* [Task requirements]: No pictures, please: print exactly the lines from the one that contains "Task: Click the GOOGL ticker symbol" through the last line of the listing.

* [Records]:
Start of Block

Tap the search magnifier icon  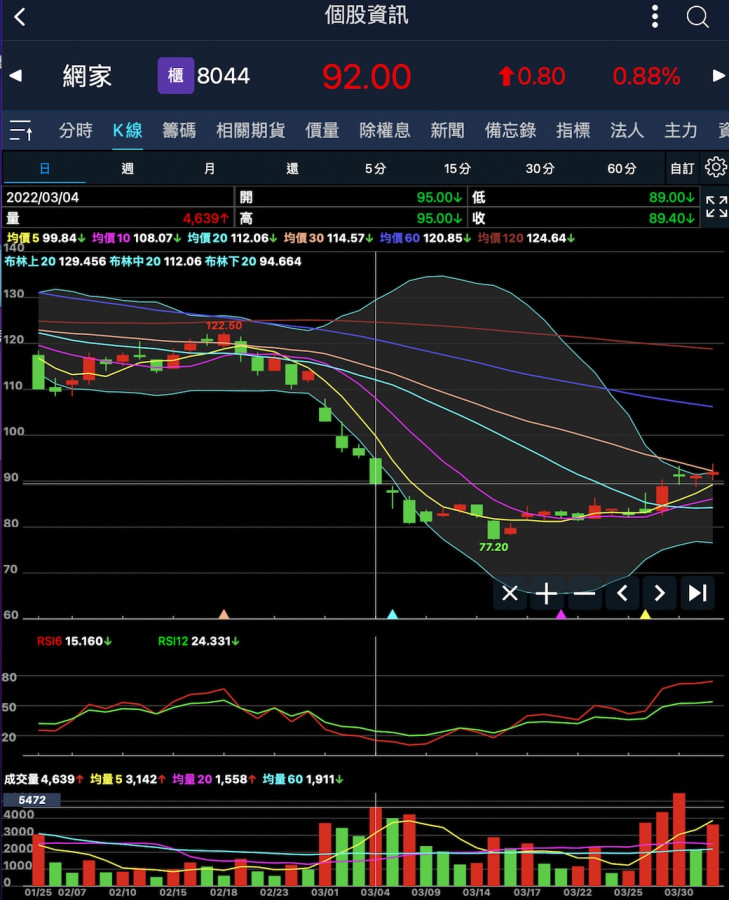[698, 17]
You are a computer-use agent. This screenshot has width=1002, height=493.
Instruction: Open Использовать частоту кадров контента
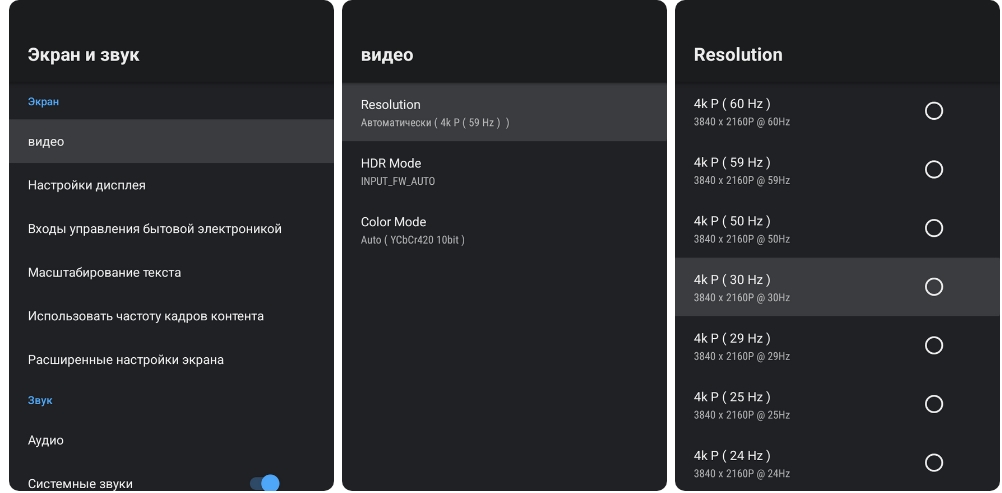click(171, 316)
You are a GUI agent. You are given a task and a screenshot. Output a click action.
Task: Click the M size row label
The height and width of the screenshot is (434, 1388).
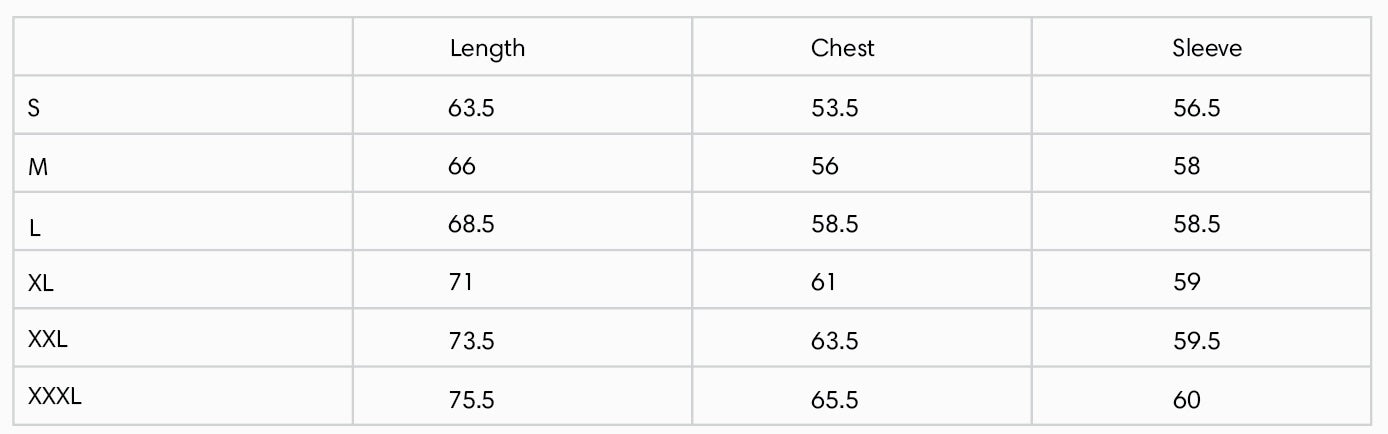[38, 168]
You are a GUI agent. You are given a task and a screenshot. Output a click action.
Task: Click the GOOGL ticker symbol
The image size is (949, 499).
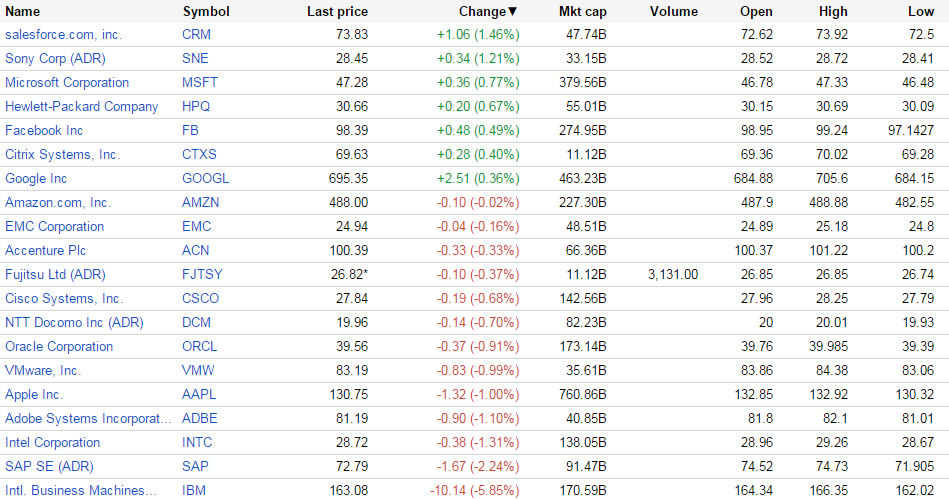205,179
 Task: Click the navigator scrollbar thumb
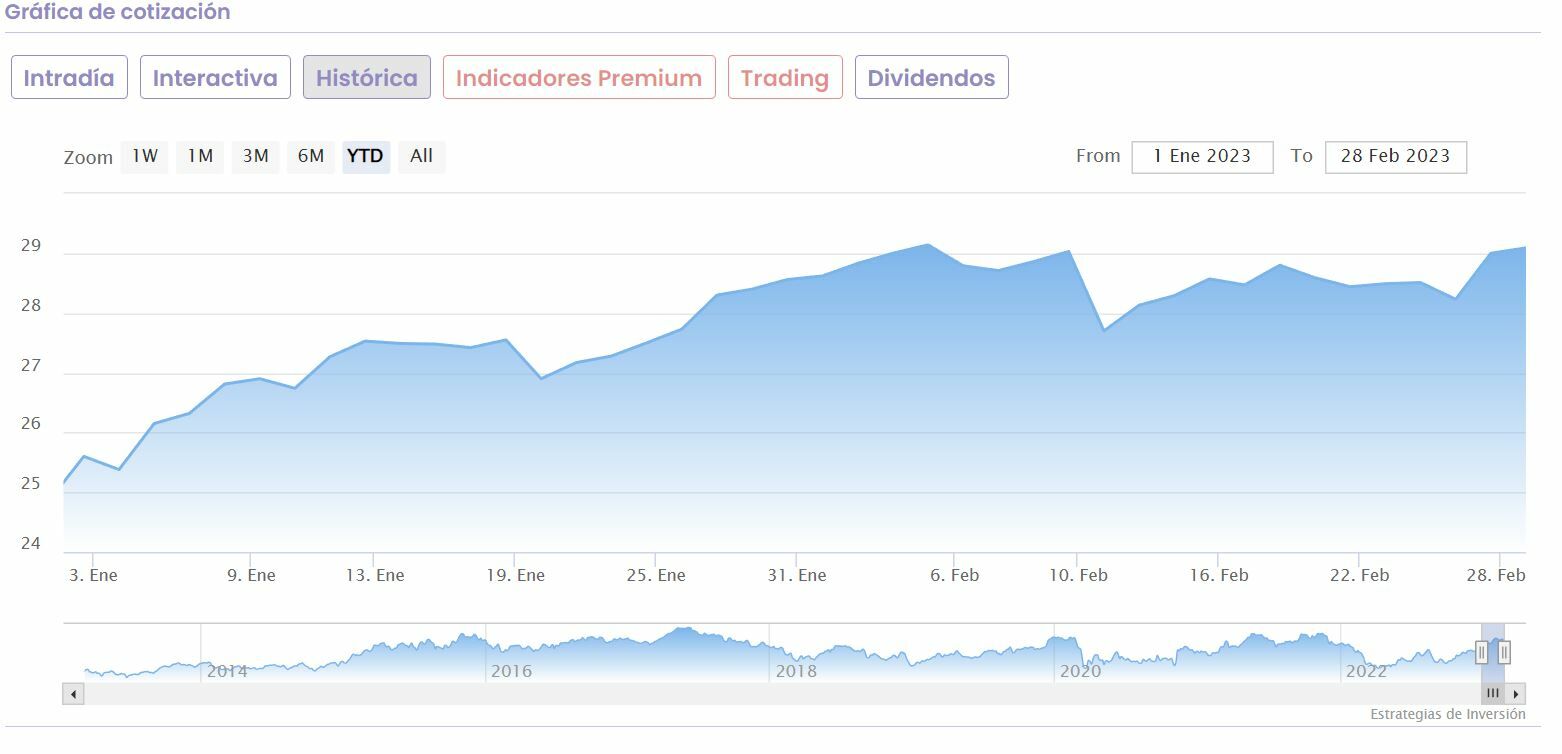point(1493,693)

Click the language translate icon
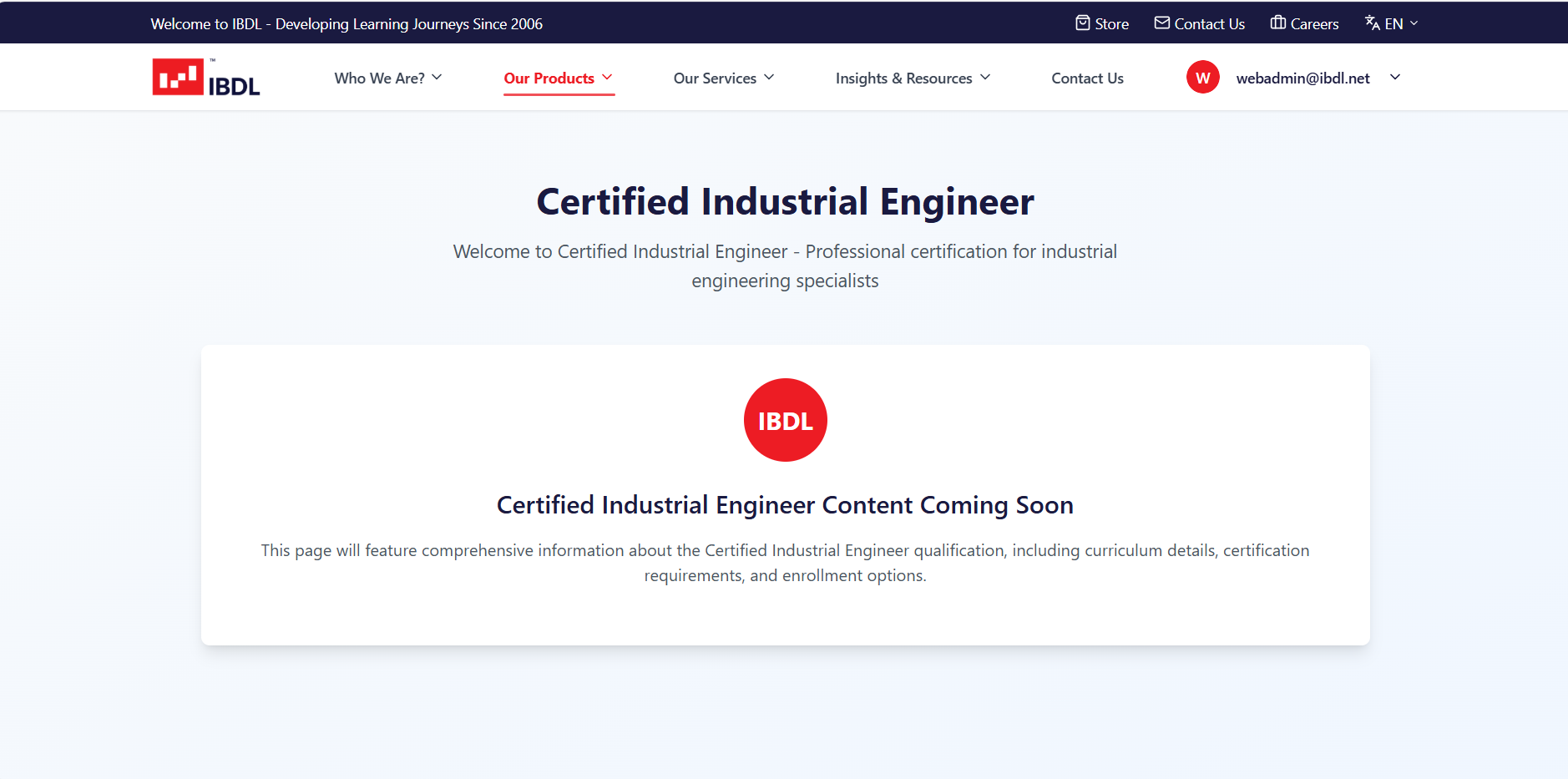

End of Block

* [Written reply]:
Task: Click the GOOGL ticker symbol
The image size is (949, 499).
205,179
 Task: Click the navigator scrollbar thumb
point(1493,693)

Click the language translate icon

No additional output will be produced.